Active during the American Civil Rights movement, Piper’s works explore racial and cultural bias. In one series of public performances—which she advertised in advance in New York’s Village Voice—the artist took to the streets dressed as a mustachioed African-American man with a large Afro and engaging in stereotypical masculine behavior. Titled The Mythic Being (1973–75), the work was documented in video and photographs, with prints later sketched upon with oil crayon. The accompanying newspaper ads, which featured text from her own adolescent journal entries, are a testament to Piper’s wider aim: to interact with audience in ways that are both personal and framed within a larger political context. In addition to her performance pieces, Piper is a self-described “first-generation Conceptual artist and analytic philosopher” and was a professor of philosophy at several American universities, though she has been based in Berlin since 2005.
As a Cuban artist working between Havana and the United States, Bruguera has centered her practice on issues of political power and representation. Early works focused on her own body, paying tribute to fellow Cuban artist Mendieta, but she has since shifted to incorporating audience interaction. Bruguera is perhaps best known for Tatlin’s Whisper #6 (Havana version) (2009), performed at the Havana Biennial. The work encompassed a stage on which audience members were granted the opportunity to speak freely for one minute before being escorted offstage by actors in military uniforms. “I think there’s something interesting about Cuban art and perhaps the art in other socialist countries,” Bruguera said in a 2017 interview. “In these settings, art replaces spaces of freedom that cannot be found anywhere else.” Bruguera’s attempts to reenact this performance in Havana led to multiple arrests in 2014 and 2015.
Austrian artist VALIE EXPORT changed her given name—Waltraud Hollinger, née Lehner—in 1967 in order to renounce the patriarchal identity attached to her by her father and her former husband. From that moment onward, she became a brand (akin to the popular cigarettes that allegedly inspired her new last name) identifiable with feminist art.
Her early performance pieces were provocative, involving direct interaction with an audience. In TAP and TOUCH Cinema (1968–71), a piece performed in 10 different European cities, EXPORT attached a model of a curtained movie theater to her naked torso and stood on the street. Passersby were encouraged to reach through the curtains and touch her breasts—thus coming in contact with a real woman rather than the idealized femininity usually found on the silver screen. In another cinema-based performance, Action Pants: Genital Panic (1969), EXPORT walked through an experimental film theater wearing crotchless pants, putting the seated audience at eye-level with her exposed vagina.
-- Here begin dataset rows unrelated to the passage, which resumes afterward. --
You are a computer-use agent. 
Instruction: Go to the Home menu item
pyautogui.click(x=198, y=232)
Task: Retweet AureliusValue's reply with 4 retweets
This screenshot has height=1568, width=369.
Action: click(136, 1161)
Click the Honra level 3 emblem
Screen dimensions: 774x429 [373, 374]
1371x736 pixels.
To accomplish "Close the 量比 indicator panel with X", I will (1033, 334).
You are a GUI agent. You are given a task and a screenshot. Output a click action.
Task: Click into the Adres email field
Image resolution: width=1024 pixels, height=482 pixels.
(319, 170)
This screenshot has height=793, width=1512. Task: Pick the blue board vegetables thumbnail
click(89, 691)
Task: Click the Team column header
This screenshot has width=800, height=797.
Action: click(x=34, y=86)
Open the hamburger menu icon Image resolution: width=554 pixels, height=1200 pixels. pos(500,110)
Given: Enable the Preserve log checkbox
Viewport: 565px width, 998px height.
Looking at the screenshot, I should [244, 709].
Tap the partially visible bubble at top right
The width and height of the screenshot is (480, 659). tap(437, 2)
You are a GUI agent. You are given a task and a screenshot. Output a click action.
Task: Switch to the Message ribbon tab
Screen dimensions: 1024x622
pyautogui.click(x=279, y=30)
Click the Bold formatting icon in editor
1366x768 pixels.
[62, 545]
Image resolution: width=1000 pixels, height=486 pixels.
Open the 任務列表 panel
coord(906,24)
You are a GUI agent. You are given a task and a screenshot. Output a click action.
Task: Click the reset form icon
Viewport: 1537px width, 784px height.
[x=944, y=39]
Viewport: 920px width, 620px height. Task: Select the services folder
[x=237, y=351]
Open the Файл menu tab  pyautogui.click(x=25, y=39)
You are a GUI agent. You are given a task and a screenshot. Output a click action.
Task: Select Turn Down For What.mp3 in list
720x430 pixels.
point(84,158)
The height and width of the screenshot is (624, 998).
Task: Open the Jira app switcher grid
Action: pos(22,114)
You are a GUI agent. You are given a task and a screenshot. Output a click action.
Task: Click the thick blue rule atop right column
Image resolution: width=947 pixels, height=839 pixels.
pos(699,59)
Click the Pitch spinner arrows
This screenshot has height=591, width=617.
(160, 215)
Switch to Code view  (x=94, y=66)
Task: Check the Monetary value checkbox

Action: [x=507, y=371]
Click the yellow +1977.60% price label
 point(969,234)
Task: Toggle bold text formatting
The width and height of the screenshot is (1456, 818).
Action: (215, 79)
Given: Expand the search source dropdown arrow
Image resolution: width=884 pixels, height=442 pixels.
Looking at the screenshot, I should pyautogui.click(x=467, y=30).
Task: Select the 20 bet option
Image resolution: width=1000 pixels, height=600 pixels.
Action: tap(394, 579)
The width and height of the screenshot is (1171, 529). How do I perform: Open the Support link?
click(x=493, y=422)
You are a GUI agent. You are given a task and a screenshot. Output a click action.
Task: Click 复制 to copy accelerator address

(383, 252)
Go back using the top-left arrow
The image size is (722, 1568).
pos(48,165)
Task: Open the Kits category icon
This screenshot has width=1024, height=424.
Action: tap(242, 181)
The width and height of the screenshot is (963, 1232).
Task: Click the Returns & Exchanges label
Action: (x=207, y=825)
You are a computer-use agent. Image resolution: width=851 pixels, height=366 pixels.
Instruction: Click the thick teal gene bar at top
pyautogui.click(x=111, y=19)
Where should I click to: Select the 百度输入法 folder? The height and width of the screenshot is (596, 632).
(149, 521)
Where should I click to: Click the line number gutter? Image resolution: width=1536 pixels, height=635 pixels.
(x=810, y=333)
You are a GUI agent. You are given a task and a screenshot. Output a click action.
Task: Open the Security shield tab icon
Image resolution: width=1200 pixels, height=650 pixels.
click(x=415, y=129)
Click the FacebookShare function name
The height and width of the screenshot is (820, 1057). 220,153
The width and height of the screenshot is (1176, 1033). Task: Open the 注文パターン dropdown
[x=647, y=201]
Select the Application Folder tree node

Although trained as a sculptor, Jonas is known for her experimental works that combine video, performance, installation, sculpture, drawing, and the internet to produce an idiosyncratic visual language. She explores the experience of spectatorship, often confusing the viewer’s perceptions of real versus imagined images. In Organic Honey’s Visual Telepathy (1972), her earliest performance using video, Jonas appeared as her alter ego, Organic Honey, wearing a cheap plastic mask, sequined jacket, and pink feathered headdress. A television monitor projected conventional multicultural images of women—a Bengali goddess, a Japanese woman—while Organic Honey interacted with the video camera taping the performace.
Joining a roster of politically active Latin American artists experimenting with performance art in the 1980s, Marmolejo’s works dealt largely with environmental issues, the role of women, and the concurrent political oppression in her native Colombia. Anónimo 3 (1982), for instance, was conceived as an atonement ritual in which she apologized to the Earth for years of pollution. The 15-minute performance in Valle del Cauca, Colombia, consisted of her covering her face with gauze and her body with surgical tape, then performing a vaginal wash over a toilet bowl in the center of a circular patch of earth. The fluids that fell to the ground were intended to re-fertilize the area. Marmolejo was most active in the ’80s, but recently performed another environmentally centered work in Milan, Extractivismo (2015), as part of a retrospective.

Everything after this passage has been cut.